_TRECHO DE ORIGEM:_
==================================================
Este projeto utiliza PySpark para analisar dados de exportação e importação do Brasil, disponibilizados em sua página do Kaggle. As análises são realizadas em um ambiente de processamento distribuído no Google Cloud Dataproc, os resultados são salvos no Google Cloud Storage e no BigQuery, e são visualizadas no Looker Studio. Abaixo está a descrição dos passos realizados no código.
- Importando as bibliotecas necessárias
from pyspark.sql import SparkSession
from pyspark.sql import functions as F
from pyspark.sql.types import DoubleType
from pyspark.sql import Window
from google.cloud import storage
from google.cloud import bigquery
- Inicializando uma sessão Spark com o nome 'brazil-in-out-2' usando o seguinte comando:
spark = SparkSession.builder.appName('brazil-in-out-2').getOrCreate()
- Inicializando os clientes do Google Cloud Storage e do BigQuery:
client = storage.Client()
bq_client = bigquery.Client()
- Obtendo o bucket do Google Cloud Storage onde os dados estão armazenados:
bucket = client.get_bucket('brazil-in-out-2')
==================================================
_TAREFAS PROPOSTAS:_
[1] Explique, com base no trecho sobre o projeto PySpark, por que o código obtém o bucket 'brazil-in-out-2'.
[2] No trecho sobre o projeto PySpark, troque "Looker Studio" por "Tableau" e reescreva a parte entre "Este projeto utiliza" e "realizados no código.", inclusive.

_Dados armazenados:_
==================================================
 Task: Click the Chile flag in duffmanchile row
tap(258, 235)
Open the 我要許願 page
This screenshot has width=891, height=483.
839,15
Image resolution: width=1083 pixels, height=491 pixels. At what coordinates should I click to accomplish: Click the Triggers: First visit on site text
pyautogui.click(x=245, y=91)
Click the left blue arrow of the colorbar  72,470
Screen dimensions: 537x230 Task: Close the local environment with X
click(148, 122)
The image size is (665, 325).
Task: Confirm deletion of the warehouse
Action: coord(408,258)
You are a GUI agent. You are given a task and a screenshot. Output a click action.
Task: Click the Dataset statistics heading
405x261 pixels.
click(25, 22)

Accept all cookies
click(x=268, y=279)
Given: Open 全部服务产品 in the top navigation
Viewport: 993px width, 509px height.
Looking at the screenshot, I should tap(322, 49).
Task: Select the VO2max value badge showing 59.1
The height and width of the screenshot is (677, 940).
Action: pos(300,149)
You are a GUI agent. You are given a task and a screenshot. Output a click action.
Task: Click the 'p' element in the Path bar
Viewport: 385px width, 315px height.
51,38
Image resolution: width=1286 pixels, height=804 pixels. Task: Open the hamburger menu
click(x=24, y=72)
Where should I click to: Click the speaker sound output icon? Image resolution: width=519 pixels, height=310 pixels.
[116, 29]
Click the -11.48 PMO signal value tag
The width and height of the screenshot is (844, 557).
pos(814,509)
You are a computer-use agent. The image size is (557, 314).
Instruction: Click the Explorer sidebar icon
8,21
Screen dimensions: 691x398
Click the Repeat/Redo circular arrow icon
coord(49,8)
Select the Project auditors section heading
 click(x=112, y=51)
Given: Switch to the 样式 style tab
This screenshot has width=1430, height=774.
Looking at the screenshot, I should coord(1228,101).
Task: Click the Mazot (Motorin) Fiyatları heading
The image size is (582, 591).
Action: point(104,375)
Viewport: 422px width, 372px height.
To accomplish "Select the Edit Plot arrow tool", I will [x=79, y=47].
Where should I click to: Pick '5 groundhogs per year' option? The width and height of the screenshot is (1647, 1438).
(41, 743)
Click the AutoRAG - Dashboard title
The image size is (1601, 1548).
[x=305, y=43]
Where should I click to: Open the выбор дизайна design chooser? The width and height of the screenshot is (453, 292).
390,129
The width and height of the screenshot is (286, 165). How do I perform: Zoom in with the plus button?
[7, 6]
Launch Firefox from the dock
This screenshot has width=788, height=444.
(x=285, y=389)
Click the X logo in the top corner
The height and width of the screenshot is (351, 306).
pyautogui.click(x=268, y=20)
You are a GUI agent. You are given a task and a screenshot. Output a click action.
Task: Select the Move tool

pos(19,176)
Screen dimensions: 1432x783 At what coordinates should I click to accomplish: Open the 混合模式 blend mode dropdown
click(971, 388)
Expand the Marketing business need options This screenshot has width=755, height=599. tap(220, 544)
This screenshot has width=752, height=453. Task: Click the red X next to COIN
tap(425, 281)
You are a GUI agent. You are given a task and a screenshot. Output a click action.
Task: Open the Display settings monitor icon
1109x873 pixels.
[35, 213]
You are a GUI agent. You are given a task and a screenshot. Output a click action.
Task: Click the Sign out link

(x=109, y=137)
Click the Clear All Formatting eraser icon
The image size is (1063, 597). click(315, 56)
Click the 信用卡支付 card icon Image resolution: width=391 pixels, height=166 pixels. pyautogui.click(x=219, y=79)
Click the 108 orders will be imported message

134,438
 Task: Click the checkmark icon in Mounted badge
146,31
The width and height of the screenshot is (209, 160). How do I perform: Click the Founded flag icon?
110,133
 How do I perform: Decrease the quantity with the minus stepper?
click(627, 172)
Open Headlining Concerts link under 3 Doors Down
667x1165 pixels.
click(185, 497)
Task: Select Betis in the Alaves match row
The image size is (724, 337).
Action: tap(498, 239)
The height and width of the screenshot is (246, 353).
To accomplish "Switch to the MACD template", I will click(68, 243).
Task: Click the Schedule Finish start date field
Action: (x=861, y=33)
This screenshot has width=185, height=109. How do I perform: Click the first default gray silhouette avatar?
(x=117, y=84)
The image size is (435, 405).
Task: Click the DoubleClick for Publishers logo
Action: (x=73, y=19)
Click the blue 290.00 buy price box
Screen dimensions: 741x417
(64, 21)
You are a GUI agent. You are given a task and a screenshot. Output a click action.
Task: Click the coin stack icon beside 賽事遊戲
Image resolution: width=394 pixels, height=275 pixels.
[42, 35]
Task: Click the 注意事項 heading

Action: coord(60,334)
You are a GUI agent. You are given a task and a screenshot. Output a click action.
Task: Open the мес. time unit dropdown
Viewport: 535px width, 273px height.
==================================================
_RESPOSTAS CORRETAS:_
[1] O código obtém o bucket 'brazil-in-out-2' porque é nele, no Google Cloud Storage, que os dados estão armazenados.

[2]
Este projeto utiliza PySpark para analisar dados de exportação e importação do Brasil, disponibilizados em sua página do Kaggle. As análises são realizadas em um ambiente de processamento distribuído no Google Cloud Dataproc, os resultados são salvos no Google Cloud Storage e no BigQuery, e são visualizadas no Tableau. Abaixo está a descrição dos passos realizados no código.